TASK DESCRIPTION: Each record must appear in the answer exactly as it does in the data.

TASK MATERIAL:

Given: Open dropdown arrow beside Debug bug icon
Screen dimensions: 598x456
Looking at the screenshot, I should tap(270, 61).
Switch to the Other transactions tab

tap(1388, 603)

SOLUTION BELOW:
Given: Open dropdown arrow beside Debug bug icon
Screen dimensions: 598x456
Looking at the screenshot, I should tap(270, 61).
Switch to the Other transactions tab

tap(1388, 603)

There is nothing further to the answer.